La dure journée d'un Suisse très crocheur

Déçu en bien par l'absence de chenit sur la place de jeu, si poutzée qu'une piorne n'y aurait pas trouvé de minons à saisir avec des brucelles, Jean pensa que c'était mal fait pour les bordiers qui avaient dû régater pour réduire tout ce commerce: par cette fricasse, ils auraient eu meilleur temps de profiter du passage du trax. La cramine, ça donnait plutôt envie de se royaumer, de faire gentiment un clopet sous sa fourre de duvet... Avant de prendre de la benzine pour son boguet qui péclotait la moindre (mais ce n'était pas son genre de chinder un teuf, ça aurait eu mauvaise façon), Jean décida de s'arrêter au bar à café pour agender la verrée de leur volée avec ce bracaillon de Paul, un vrai pétouillon dont on ne savait jamais ce qu'il foutimassait. Quand la sommelière, une jolie Toto pas barjaque, lui dirait: «Service!» en empochant la bonne-main de son renversé, aprés un bon souper - pourquoi pas une longeole, des röstis et trois décis? -, il oublierait enfin la bourrée de ce bouclement de comptes. Charrette! Il avait les pieds tout enfles à force d'avoir tracé toute la journée, sans savoir au monde quand il pourrait manger une morce.

ISABELLE MARTIN

Les helvétismes, ça se cultive

Dites vous «bordier» pour riverain, et «rampon» pour mâche? Tous ces mots d'usage courant sont répertoriés dans le nouveau «Dictionnaie suisse romand». Présentaton et interview exclusive de ses concepteurs.

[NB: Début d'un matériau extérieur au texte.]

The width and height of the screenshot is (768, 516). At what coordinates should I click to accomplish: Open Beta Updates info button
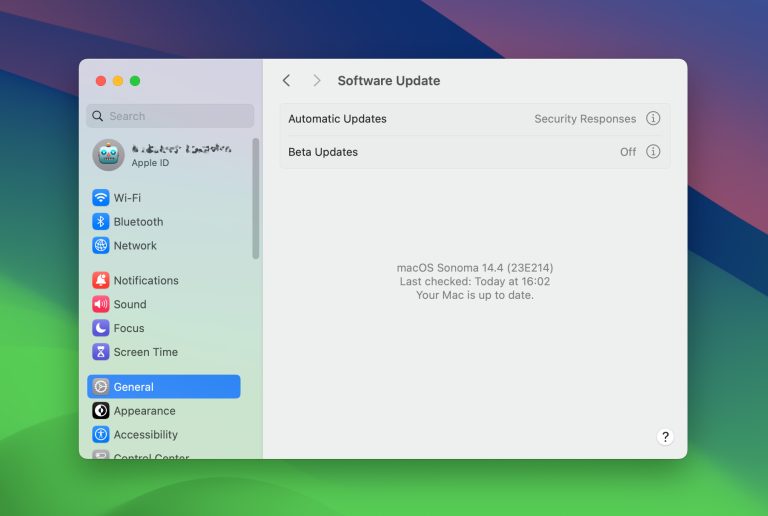[x=653, y=152]
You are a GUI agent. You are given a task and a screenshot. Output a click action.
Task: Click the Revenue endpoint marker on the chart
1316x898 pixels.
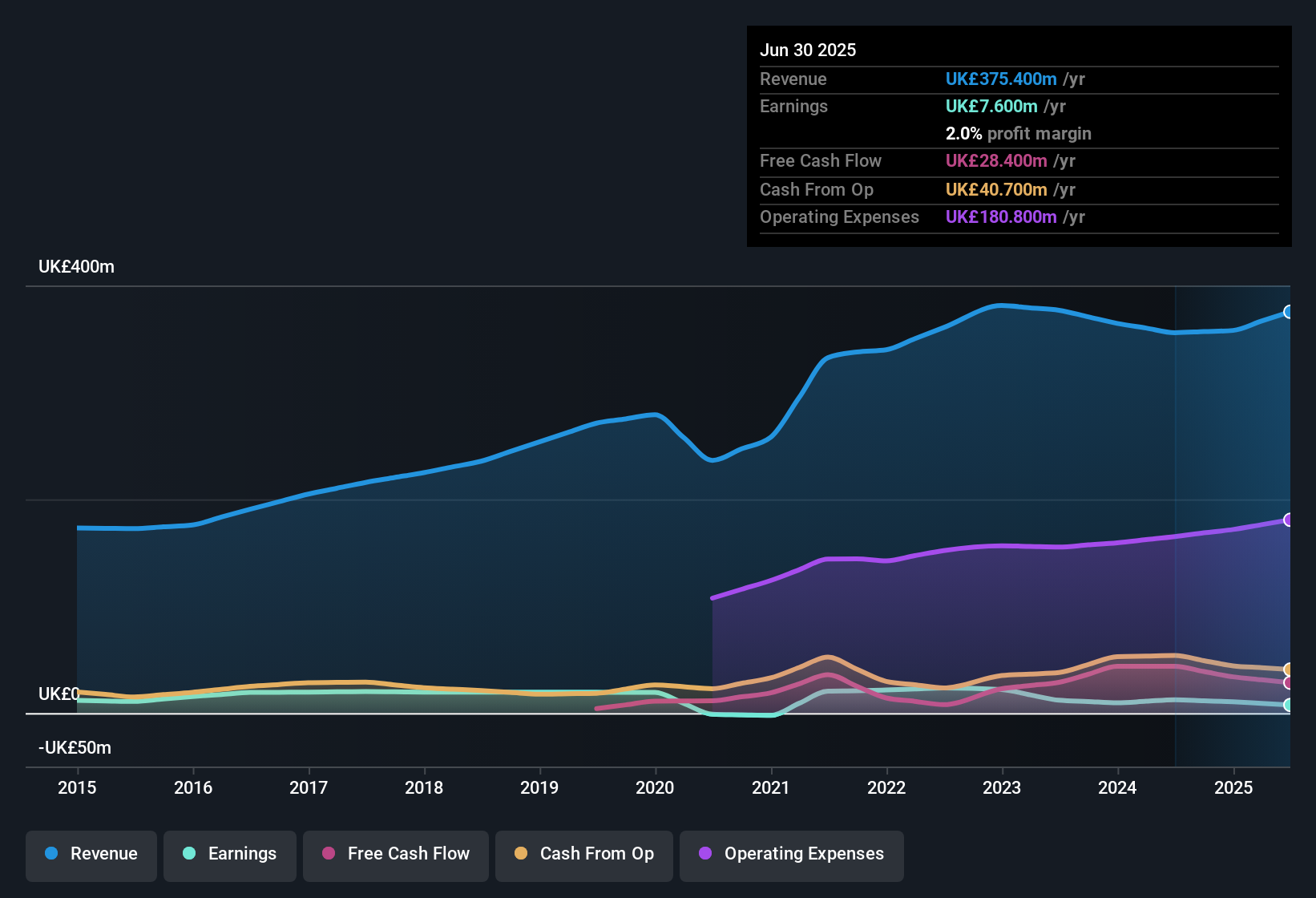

Si vous avez commencé la lecture de cette page par le petit articlé "La dure journée d'un Suisse très crocheur" qui figure ci-dessus, vous aurez deviné qu'il s'agit d'un exercice de style dans lequel entrent un maximum d'helvétismes (plus d'une cinquantaine!). Ces tournures propres au français de Suisse romande font l'objet d'un ouvrage de référence à paraître début décembre, le Dictionnaire suisse romand (DSR), premier d'une nouvelle génération de dictionnaires de la francophonie. L'idée remonte au début des années 90: Bernard Quemada, directeur du Trésor de la langue française et inventeur de la base de données textuelles «Frantext», lance l'idée d'un «Trésor des vocabulaires francophones» qui mobiliserait des partenaires français, belges, canadiens et suisses en vue de s'attaquer à la description de tous les usages du français en France et hors de France.

«Relaver la vaisselle»

Dans notre pays, c'est grâce au Centre de dialectologie et d'étude du français régional de l'Université de Neuchâtel (lire au verso) que le DSR a pu entamer en 1992 ses travaux en vue de décrire les particularités lexicales du français de Suisse romande. Le Centre dispose en effet d'un fichier d'environ 120 000 fiches, créé au début des années 70 sous la direction d'Ernest Schüle et constamment enrichi depuis. De nombreuses citations datées et localisées y figurent, tirées de la presse, des textes offficiels, de la littérature romande et de la langue parlée. Depuis peu, une nouvelle source documentaire est venue s'ajouter à ce fichier: la banque de données textuelles «Suistext», élaborée par Catherine Jeanneret-Liechti dans le cadre du «Trésor des vocabulaires francophones», qui contient la totalité de l'œuvre de quatorze écrivains romands contemporains. Parmi ceux-ci, il est piquant de relever que Jacques Mercanton, ce grand Européen, utilise des expressions locales comme «relaver la vaisselle», «un cornet» (pour un sac de papier) ou «les services» (pour les couverts).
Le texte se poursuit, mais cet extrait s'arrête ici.